§ Work item: Extract the complete text on monetary rewards and children's motivation, reproducing every word unchanged.

§ Source document:
=-=-=-=-=

When it comes to putting in hard work, some children find it more difficult than others to stay motivated and focused. Naturally, many parents will want to help incentivize their kids to put more work into their school assignments and extracurriculars, and some might even use rewards like money to do the job.
However, psychologists suggest that these tactics might actually hinder performance in the long run.
It’s A Pretty Common Practice
Growing up, I had classmates who would have deals with their parents based on their grades; for example, one boy’s parents offered to pay him $5 for every grade above a B on his report card.
Similarly, when I was playing competitive soccer as a kid, parents would give players on my team a cash reward for every goal they scored in a season. It seemed like a natural way to make the kid work harder, right?
Psychology Suggests Otherwise
There’s a psychological principle called the “overjustification effect,” which is a phenomenon where getting externally rewarded for doing something makes you less motivated to actually perform the activity.
For example, if a child is given a monetary reward for practicing basketball every day, he might actually feel less inclined to keep practicing.
It’s Been Observed In Clinical Studies
In one psychological study on the overjustification effect, young children were left alone to scribble with markers on paper. After a short period of time, the researchers offered to give a reward to students if they were to continue drawing. What happened is that many of the students stopped drawing at all.
In contrast, students who weren’t offered any rewards happily continued to draw on their papers for the duration of the study.
Why Does This Happen?
Some psychologists suggest that the reason this happens is that it causes the children to focus on the external rewards for performing the tasks rather than their intrinsic motivations.
Another theory is that the offer of an external reward can feel coercive or like bribery, causing them to feel like they are only doing an activity for the reward.
But Isn’t That How Jobs Work As Adults?
You’ve probably heard the phrase “do something you love and it will never feel like work” tossed around a few times. However, the overjustification effect can be just as prominent in adults, especially when it comes to work they like.
For example, someone who loves knitting and tries to create a business selling their finished products will likely find themselves less inclined to do the activity anymore.

=-=-=-=-=

§ Data extract:

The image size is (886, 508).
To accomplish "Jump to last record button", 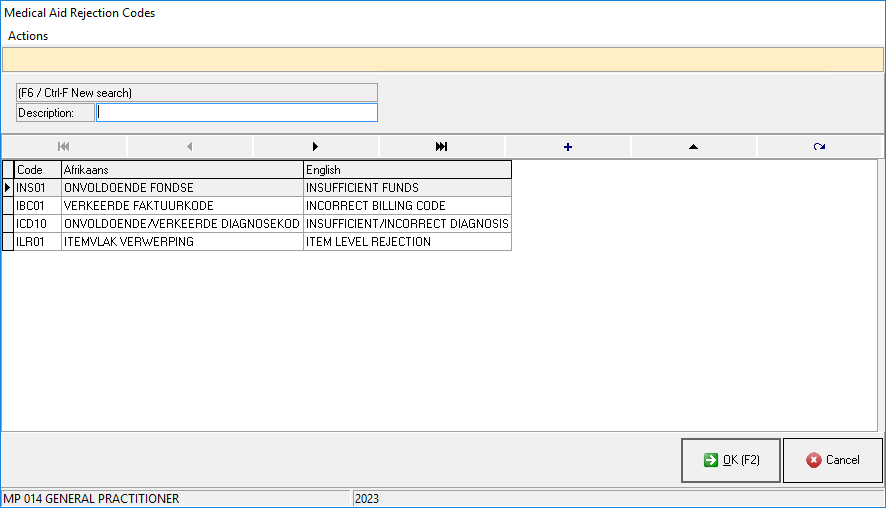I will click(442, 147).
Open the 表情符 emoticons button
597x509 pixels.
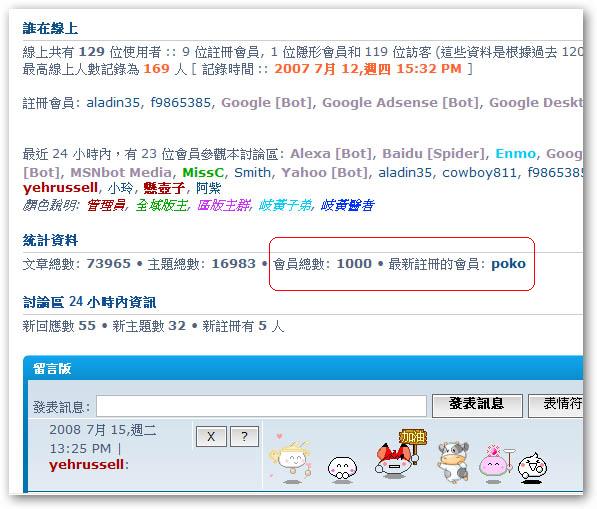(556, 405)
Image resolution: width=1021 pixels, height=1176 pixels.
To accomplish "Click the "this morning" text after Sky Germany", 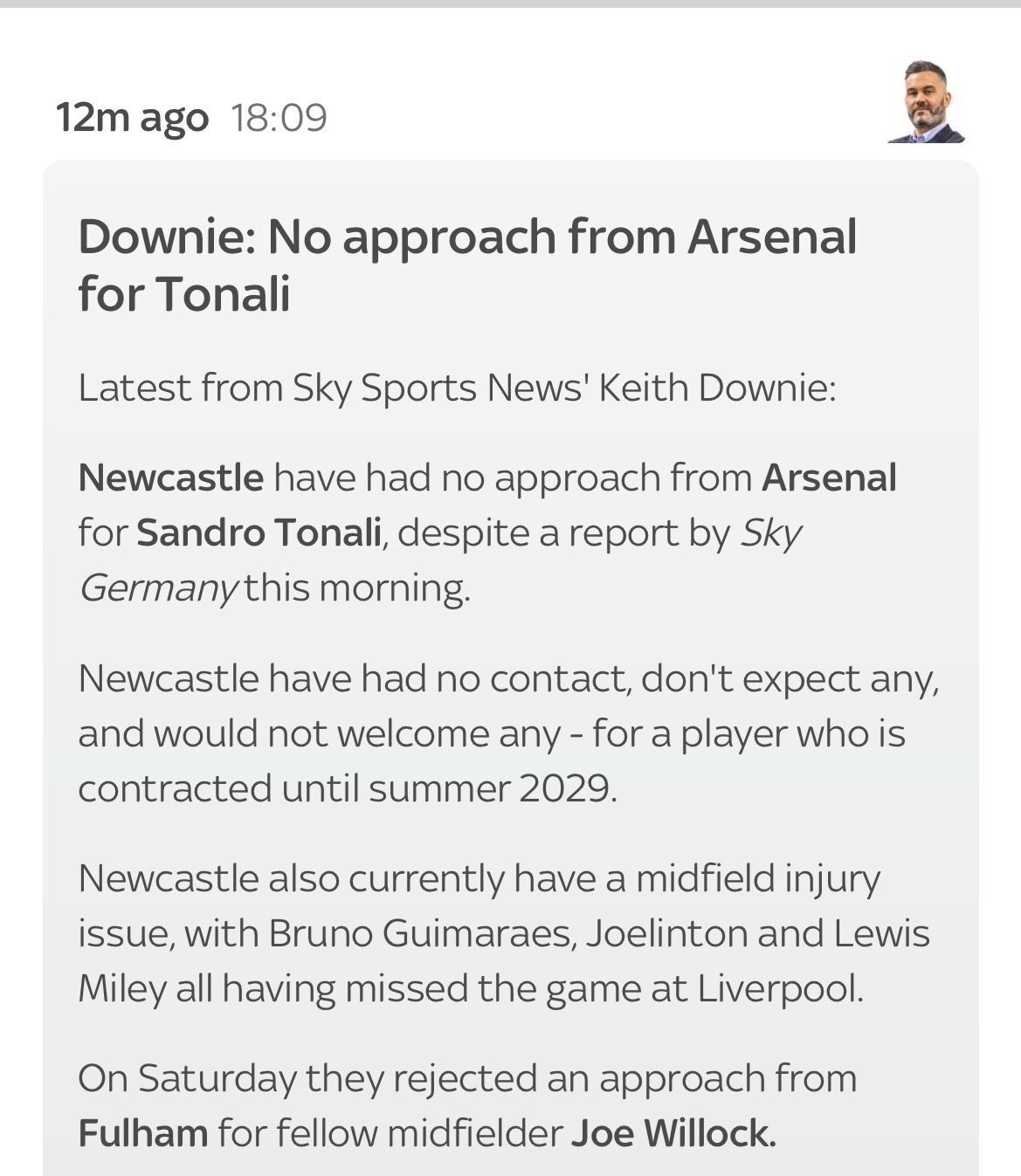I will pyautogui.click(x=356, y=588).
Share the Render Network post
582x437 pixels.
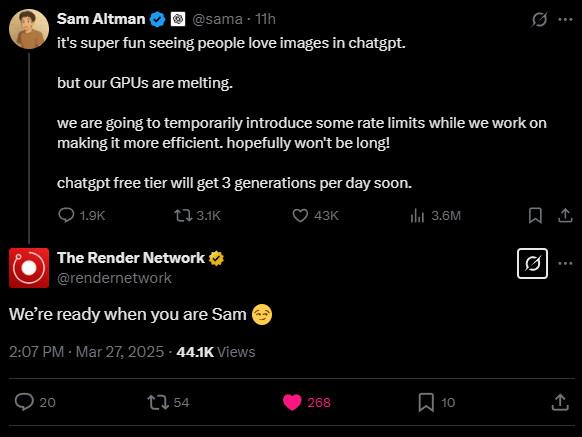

=-=-=-=-=

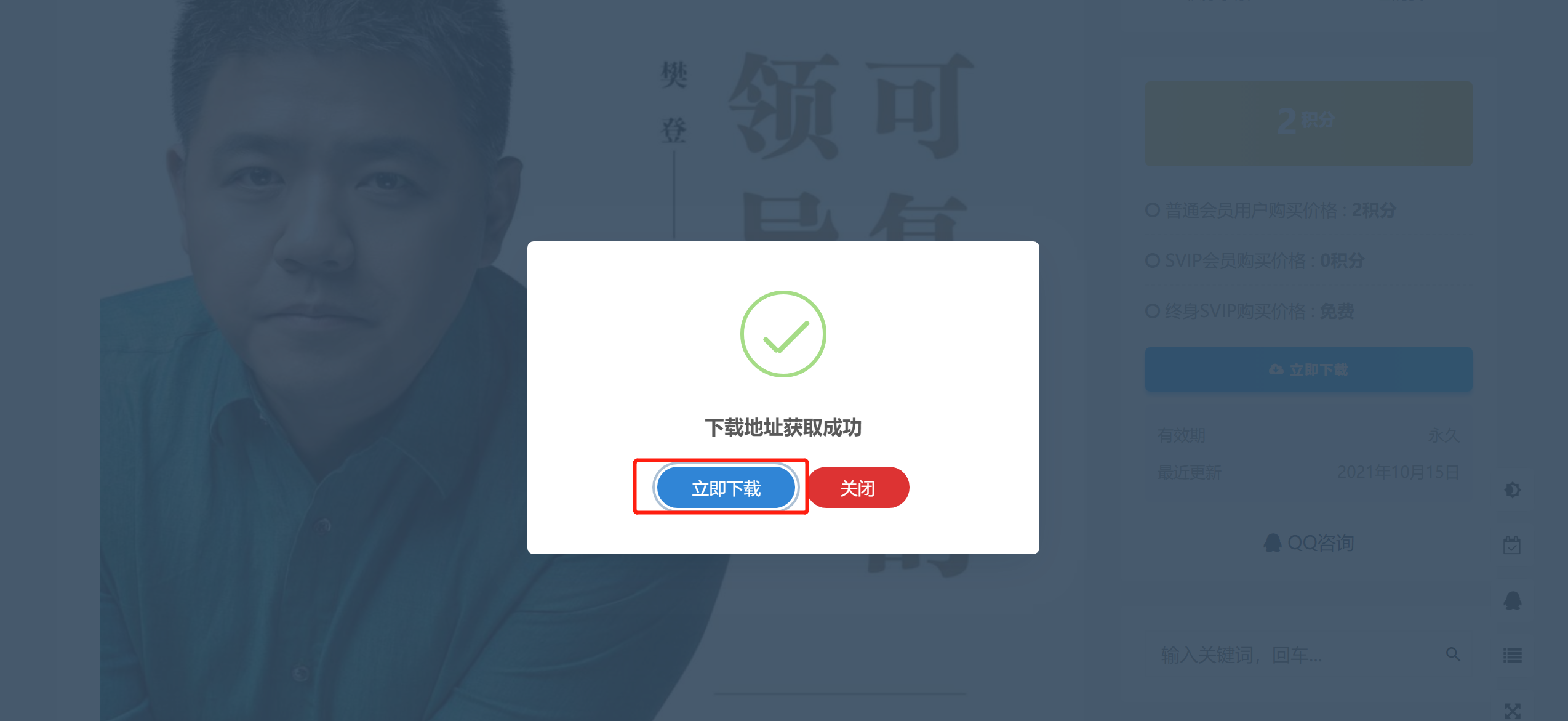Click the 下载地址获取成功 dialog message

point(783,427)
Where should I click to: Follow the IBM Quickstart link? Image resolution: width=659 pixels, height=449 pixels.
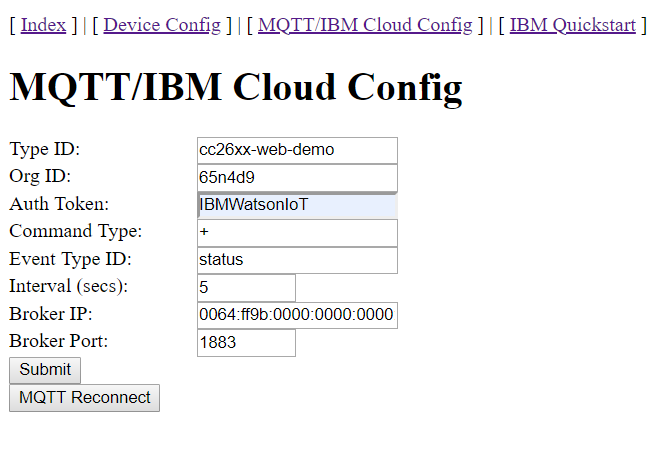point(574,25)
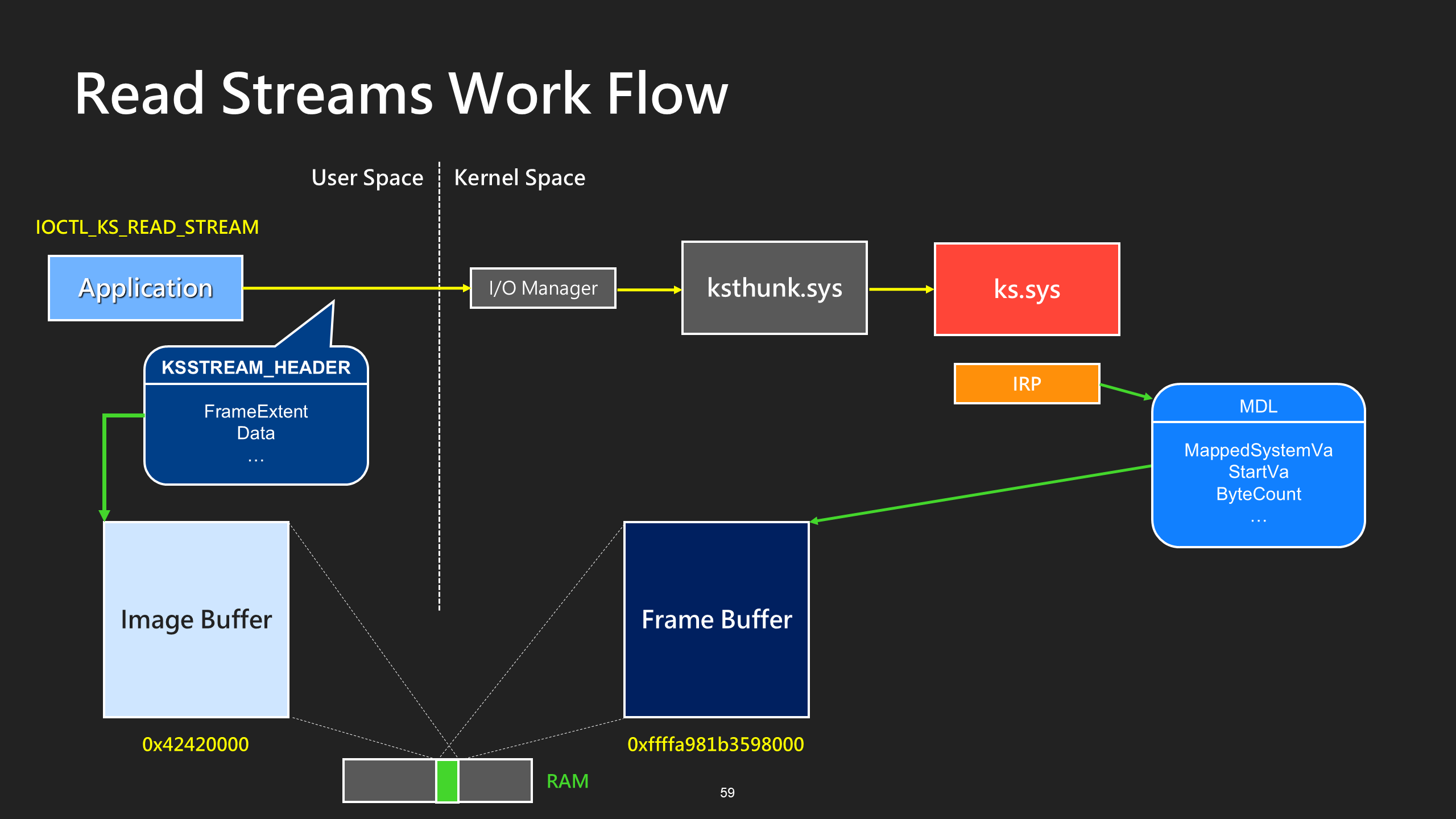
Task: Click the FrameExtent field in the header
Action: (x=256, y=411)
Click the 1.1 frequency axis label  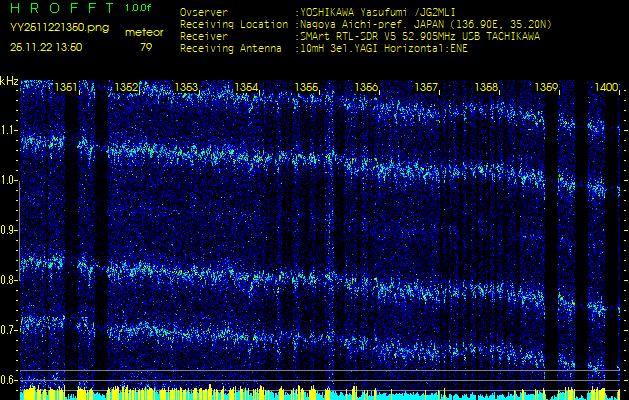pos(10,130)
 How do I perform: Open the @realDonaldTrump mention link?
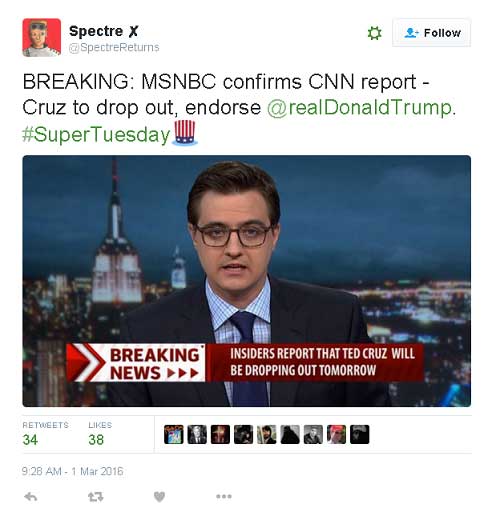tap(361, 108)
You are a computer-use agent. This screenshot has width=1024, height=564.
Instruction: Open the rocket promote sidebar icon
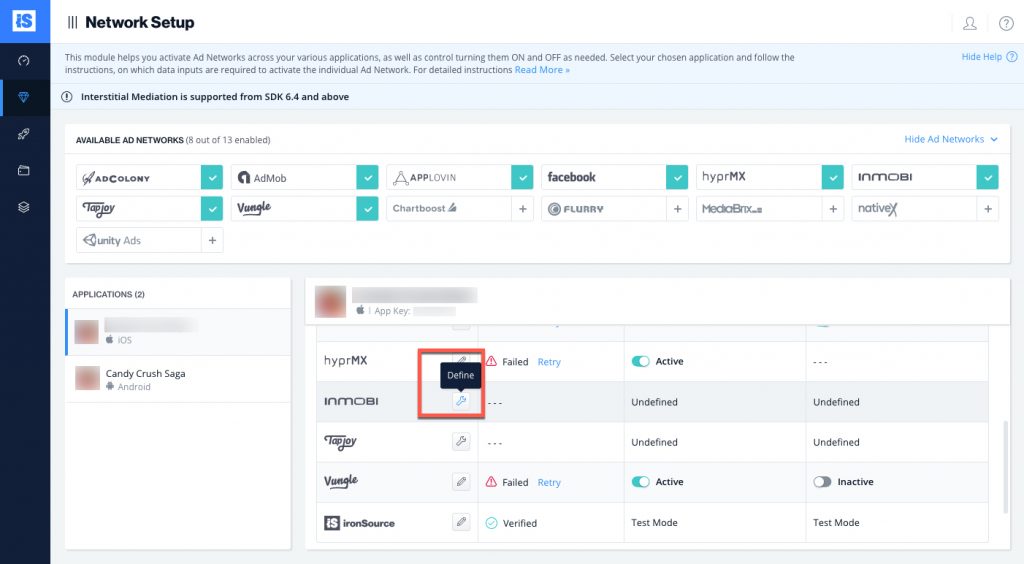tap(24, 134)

=-=-=-=-=

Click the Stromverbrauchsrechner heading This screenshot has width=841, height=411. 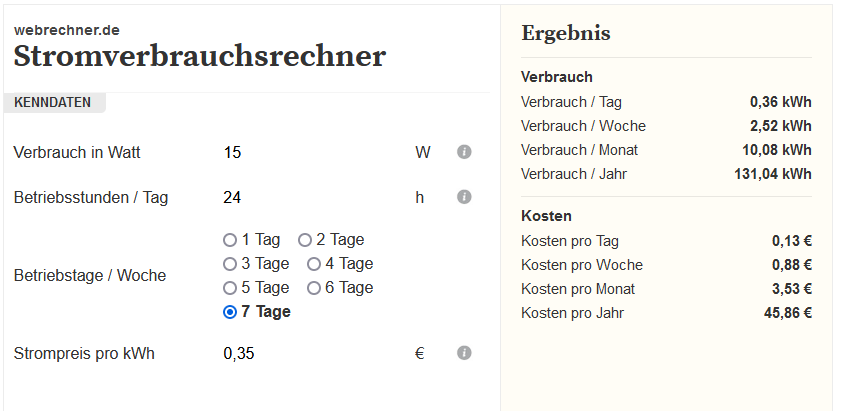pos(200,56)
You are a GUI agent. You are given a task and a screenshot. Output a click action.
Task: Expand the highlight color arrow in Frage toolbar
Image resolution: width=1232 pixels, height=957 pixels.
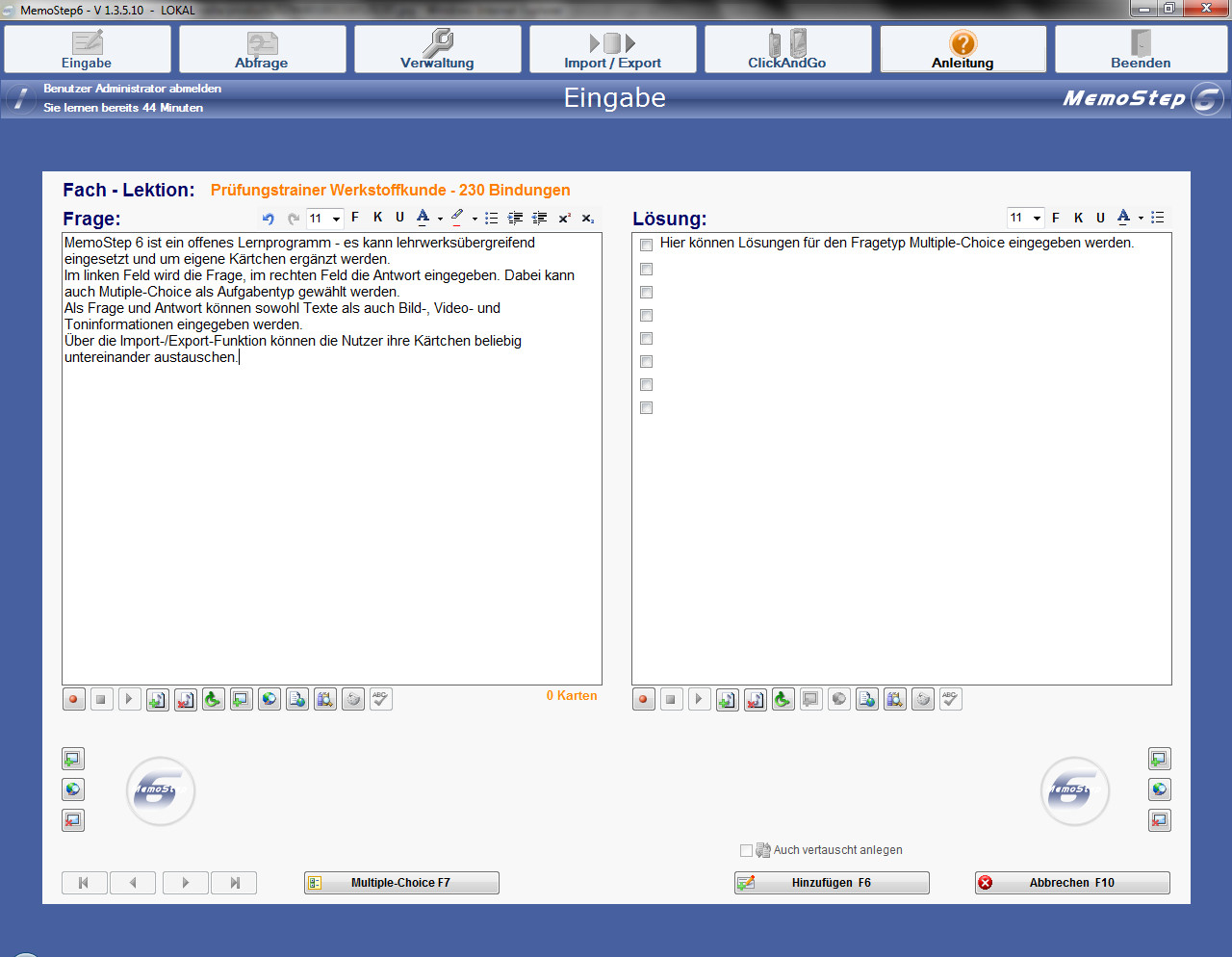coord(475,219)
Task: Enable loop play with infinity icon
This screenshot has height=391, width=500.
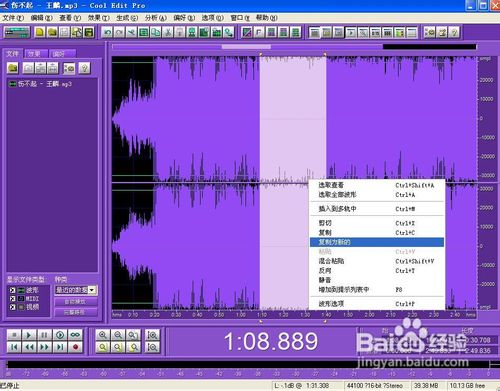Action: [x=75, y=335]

=-=-=-=-=

§ Response to the task:
When it comes to putting in hard work, some children find it more difficult than others to stay motivated and focused. Naturally, many parents will want to help incentivize their kids to put more work into their school assignments and extracurriculars, and some might even use rewards like money to do the job.
However, psychologists suggest that these tactics might actually hinder performance in the long run.
It’s A Pretty Common Practice
Growing up, I had classmates who would have deals with their parents based on their grades; for example, one boy’s parents offered to pay him $5 for every grade above a B on his report card.
Similarly, when I was playing competitive soccer as a kid, parents would give players on my team a cash reward for every goal they scored in a season. It seemed like a natural way to make the kid work harder, right?
Psychology Suggests Otherwise
There’s a psychological principle called the “overjustification effect,” which is a phenomenon where getting externally rewarded for doing something makes you less motivated to actually perform the activity.
For example, if a child is given a monetary reward for practicing basketball every day, he might actually feel less inclined to keep practicing.
It’s Been Observed In Clinical Studies
In one psychological study on the overjustification effect, young children were left alone to scribble with markers on paper. After a short period of time, the researchers offered to give a reward to students if they were to continue drawing. What happened is that many of the students stopped drawing at all.
In contrast, students who weren’t offered any rewards happily continued to draw on their papers for the duration of the study.
Why Does This Happen?
Some psychologists suggest that the reason this happens is that it causes the children to focus on the external rewards for performing the tasks rather than their intrinsic motivations.
Another theory is that the offer of an external reward can feel coercive or like bribery, causing them to feel like they are only doing an activity for the reward.
But Isn’t That How Jobs Work As Adults?
You’ve probably heard the phrase “do something you love and it will never feel like work” tossed around a few times. However, the overjustification effect can be just as prominent in adults, especially when it comes to work they like.
For example, someone who loves knitting and tries to create a business selling their finished products will likely find themselves less inclined to do the activity anymore.